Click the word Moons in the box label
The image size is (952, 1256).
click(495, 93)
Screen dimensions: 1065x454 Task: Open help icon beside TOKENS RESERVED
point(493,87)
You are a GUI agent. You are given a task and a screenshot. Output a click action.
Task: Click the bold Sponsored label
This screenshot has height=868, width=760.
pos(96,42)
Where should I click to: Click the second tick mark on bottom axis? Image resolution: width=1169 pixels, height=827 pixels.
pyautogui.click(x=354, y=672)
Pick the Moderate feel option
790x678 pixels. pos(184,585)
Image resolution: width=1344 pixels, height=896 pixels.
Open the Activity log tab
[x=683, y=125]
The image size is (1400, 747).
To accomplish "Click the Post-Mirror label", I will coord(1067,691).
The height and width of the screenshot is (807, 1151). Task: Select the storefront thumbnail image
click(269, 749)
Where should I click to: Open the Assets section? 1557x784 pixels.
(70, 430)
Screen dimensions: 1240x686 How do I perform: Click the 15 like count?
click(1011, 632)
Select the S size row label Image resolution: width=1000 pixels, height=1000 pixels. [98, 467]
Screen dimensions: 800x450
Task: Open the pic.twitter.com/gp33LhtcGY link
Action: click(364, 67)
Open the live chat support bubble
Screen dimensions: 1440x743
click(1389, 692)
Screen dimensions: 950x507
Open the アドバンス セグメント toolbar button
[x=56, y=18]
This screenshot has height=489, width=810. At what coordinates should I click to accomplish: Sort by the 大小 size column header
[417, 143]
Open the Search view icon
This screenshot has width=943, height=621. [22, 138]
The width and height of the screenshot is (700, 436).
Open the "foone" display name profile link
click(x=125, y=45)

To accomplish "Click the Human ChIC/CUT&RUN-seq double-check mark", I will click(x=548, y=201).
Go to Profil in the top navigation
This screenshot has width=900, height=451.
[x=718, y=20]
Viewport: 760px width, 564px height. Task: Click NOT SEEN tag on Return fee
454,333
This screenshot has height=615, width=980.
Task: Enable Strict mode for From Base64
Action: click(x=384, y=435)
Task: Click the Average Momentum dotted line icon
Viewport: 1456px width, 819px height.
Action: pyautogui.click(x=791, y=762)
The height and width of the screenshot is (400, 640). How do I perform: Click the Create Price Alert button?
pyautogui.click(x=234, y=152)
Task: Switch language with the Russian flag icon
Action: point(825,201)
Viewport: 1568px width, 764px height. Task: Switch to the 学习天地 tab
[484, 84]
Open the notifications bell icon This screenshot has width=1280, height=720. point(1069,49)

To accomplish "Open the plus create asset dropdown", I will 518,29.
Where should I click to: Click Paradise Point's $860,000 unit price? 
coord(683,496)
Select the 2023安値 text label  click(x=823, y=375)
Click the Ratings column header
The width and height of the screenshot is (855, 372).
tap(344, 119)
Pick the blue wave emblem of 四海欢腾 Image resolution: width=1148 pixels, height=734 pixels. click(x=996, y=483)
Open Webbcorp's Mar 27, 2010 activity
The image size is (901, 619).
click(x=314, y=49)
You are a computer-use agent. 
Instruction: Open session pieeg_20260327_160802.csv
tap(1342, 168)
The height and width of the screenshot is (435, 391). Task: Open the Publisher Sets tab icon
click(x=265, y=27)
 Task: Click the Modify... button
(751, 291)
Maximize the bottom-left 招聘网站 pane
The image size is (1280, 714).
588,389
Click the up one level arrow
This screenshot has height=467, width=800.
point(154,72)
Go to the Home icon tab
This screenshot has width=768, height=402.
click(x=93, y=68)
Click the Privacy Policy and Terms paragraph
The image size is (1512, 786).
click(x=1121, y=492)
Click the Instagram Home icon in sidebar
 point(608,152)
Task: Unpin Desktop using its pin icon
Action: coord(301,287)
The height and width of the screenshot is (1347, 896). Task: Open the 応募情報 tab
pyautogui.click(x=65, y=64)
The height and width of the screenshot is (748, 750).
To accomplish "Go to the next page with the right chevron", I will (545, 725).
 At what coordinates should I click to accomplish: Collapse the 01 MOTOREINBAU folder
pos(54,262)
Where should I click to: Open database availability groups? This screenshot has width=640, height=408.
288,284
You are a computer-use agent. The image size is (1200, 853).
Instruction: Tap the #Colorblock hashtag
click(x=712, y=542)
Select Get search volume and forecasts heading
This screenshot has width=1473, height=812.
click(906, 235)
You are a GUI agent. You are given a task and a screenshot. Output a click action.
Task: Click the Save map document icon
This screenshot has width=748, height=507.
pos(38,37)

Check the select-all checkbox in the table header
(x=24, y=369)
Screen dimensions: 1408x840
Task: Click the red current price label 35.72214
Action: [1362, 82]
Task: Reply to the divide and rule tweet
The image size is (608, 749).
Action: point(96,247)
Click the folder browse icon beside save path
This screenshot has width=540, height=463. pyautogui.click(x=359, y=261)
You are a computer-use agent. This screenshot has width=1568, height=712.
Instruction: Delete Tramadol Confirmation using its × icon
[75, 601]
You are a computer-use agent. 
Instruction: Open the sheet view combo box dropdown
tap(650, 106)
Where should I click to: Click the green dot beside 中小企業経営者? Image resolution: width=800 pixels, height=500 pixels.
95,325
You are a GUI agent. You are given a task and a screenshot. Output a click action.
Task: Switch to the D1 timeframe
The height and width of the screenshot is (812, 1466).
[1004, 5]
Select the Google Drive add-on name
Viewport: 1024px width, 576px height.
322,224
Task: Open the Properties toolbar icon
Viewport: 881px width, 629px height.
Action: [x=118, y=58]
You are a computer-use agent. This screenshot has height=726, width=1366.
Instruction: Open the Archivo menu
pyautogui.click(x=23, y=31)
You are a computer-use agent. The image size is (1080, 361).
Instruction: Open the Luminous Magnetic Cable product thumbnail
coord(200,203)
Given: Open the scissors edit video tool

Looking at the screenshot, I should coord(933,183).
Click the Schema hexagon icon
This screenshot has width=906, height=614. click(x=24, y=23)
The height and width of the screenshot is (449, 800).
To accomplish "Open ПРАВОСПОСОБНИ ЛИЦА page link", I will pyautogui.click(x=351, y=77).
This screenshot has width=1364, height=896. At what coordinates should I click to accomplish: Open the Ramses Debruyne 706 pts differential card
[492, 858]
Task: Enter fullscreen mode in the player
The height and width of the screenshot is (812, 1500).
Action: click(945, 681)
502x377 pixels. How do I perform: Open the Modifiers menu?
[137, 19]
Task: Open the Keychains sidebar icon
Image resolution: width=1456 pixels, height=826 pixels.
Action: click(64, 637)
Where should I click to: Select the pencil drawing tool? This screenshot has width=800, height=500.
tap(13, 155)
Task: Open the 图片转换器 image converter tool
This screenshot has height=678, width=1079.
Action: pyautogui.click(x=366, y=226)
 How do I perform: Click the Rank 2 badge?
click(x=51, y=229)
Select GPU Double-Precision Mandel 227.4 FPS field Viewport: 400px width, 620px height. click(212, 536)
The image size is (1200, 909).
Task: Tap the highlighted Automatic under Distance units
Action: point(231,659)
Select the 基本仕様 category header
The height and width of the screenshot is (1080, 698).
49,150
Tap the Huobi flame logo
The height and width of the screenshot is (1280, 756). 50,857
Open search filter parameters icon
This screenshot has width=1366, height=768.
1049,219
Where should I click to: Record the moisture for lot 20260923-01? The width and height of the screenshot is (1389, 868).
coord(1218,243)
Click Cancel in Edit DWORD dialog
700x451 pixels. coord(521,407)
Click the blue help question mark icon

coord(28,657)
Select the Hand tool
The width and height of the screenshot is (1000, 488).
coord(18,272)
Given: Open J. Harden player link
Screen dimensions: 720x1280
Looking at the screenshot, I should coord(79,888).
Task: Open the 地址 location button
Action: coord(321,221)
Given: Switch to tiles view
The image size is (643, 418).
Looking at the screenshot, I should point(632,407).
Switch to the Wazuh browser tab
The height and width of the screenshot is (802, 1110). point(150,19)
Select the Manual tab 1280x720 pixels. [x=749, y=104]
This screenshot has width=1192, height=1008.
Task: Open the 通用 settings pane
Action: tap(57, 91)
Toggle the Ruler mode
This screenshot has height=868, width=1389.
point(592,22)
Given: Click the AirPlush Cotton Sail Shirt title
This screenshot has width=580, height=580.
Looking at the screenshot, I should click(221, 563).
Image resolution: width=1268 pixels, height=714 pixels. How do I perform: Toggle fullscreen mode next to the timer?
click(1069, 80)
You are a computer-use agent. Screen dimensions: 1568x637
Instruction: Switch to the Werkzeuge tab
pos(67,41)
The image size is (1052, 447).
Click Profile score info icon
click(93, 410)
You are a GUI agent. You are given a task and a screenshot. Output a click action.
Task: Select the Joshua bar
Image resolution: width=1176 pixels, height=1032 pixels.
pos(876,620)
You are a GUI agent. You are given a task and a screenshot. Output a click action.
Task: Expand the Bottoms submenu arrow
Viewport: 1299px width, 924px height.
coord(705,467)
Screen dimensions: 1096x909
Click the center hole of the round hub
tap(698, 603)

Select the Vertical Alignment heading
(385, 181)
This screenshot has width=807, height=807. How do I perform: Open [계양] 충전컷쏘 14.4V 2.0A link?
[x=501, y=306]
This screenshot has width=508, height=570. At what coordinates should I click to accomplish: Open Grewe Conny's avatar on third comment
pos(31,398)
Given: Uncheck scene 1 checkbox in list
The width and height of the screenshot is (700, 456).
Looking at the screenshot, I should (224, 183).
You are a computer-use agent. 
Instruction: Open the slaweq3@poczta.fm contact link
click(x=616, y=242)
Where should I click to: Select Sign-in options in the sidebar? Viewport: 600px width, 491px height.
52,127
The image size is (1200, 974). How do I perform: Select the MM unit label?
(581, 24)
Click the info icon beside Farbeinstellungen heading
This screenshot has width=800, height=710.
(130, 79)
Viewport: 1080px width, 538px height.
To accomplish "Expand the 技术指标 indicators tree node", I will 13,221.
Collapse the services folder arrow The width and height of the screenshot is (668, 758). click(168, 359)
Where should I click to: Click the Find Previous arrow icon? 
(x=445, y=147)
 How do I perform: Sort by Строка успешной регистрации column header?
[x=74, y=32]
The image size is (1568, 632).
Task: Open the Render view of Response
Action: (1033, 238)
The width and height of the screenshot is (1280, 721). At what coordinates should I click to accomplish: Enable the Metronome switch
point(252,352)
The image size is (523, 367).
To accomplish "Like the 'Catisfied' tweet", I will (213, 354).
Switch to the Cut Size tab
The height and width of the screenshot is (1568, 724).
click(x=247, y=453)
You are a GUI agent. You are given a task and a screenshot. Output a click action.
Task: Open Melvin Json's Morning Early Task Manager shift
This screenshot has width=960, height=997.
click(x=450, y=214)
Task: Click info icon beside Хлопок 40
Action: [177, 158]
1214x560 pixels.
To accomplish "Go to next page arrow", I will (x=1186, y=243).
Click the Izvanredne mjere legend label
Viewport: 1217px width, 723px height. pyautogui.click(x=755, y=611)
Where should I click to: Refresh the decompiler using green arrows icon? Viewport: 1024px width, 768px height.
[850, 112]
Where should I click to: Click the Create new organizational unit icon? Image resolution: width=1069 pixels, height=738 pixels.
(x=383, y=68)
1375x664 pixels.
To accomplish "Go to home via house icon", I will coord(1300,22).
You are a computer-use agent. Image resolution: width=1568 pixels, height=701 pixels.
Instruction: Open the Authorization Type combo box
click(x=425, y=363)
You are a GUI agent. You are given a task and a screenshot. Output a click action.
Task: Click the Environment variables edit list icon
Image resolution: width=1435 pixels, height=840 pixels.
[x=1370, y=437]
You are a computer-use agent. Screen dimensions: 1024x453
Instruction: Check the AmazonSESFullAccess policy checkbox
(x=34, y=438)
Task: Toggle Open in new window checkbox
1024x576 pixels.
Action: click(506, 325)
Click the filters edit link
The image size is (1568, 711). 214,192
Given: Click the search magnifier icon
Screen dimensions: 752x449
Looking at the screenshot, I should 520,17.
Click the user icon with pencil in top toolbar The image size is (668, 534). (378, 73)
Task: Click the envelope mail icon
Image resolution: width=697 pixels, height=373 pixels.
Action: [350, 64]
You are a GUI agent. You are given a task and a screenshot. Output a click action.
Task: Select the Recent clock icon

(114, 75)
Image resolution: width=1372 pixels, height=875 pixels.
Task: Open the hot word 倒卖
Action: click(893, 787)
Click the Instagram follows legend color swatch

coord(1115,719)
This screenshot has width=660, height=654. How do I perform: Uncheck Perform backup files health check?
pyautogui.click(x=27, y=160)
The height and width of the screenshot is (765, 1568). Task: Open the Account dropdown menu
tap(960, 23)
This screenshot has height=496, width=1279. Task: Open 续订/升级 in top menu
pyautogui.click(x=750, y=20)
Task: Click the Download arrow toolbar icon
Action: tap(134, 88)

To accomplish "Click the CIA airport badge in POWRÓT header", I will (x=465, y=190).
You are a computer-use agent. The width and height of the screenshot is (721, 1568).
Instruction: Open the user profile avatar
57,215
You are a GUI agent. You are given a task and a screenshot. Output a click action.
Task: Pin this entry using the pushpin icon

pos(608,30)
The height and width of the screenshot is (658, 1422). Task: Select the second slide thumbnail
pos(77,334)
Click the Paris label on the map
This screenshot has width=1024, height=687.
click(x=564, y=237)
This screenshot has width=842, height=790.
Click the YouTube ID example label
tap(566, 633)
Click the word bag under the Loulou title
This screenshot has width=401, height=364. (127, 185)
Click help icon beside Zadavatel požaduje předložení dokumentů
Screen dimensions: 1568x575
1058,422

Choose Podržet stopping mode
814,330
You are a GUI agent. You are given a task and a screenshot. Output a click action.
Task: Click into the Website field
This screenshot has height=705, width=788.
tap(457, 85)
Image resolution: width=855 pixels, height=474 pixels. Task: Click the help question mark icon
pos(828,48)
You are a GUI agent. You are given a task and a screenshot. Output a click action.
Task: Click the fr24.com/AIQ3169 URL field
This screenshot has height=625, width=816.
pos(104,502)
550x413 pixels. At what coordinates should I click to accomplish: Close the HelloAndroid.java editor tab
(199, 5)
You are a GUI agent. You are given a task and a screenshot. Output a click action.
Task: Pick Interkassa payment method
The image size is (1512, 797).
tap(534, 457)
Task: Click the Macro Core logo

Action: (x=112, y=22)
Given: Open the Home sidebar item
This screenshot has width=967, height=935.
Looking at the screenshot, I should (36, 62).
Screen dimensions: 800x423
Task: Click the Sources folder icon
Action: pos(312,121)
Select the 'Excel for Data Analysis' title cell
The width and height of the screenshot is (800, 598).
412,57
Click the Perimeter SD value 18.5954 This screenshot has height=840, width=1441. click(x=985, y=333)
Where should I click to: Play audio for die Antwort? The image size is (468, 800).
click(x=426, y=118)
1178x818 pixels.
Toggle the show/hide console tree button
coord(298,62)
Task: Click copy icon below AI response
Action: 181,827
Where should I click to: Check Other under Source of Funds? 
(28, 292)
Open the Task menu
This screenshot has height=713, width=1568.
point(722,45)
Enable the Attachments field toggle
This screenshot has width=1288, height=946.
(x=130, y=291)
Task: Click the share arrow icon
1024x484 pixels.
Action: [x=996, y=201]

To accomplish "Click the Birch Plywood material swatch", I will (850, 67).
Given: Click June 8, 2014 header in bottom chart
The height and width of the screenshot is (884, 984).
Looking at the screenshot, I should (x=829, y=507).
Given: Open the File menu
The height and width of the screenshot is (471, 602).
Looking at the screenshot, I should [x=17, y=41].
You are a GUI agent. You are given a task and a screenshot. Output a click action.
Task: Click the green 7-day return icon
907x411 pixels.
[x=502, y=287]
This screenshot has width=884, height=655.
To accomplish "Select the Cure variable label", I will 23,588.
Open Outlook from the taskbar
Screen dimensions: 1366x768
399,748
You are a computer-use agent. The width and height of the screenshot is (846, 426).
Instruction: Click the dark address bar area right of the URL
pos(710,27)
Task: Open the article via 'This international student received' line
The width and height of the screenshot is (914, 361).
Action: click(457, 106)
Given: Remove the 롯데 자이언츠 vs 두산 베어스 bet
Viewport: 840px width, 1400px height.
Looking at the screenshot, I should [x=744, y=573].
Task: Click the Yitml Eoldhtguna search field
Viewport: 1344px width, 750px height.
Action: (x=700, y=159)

YOUR GOAL:
Exact duplication is required for the lines above, from the line that contains "Where should I click to: Open database" to the line that contains "Task: Open the Properties toolbar icon", inclusive; omit all others.

RESPONSE TO THIS EXERCISE:
Where should I click to: Open database availability groups? This screenshot has width=640, height=408.
288,284
You are a computer-use agent. The image size is (1200, 853).
Instruction: Tap the #Colorblock hashtag
click(x=712, y=542)
Select Get search volume and forecasts heading
This screenshot has width=1473, height=812.
click(906, 235)
You are a GUI agent. You are given a task and a screenshot. Output a click action.
Task: Click the Save map document icon
This screenshot has width=748, height=507.
pos(38,37)

Check the select-all checkbox in the table header
(x=24, y=369)
Screen dimensions: 1408x840
Task: Click the red current price label 35.72214
Action: [1362, 82]
Task: Reply to the divide and rule tweet
The image size is (608, 749).
Action: point(96,247)
Click the folder browse icon beside save path
This screenshot has width=540, height=463. pyautogui.click(x=359, y=261)
You are a computer-use agent. This screenshot has width=1568, height=712.
Instruction: Delete Tramadol Confirmation using its × icon
[75, 601]
You are a computer-use agent. 
Instruction: Open the sheet view combo box dropdown
tap(650, 106)
Where should I click to: Click the green dot beside 中小企業経営者? Image resolution: width=800 pixels, height=500 pixels.
95,325
You are a GUI agent. You are given a task and a screenshot. Output a click action.
Task: Switch to the D1 timeframe
The height and width of the screenshot is (812, 1466).
[1004, 5]
Select the Google Drive add-on name
Viewport: 1024px width, 576px height.
322,224
Task: Open the Properties toolbar icon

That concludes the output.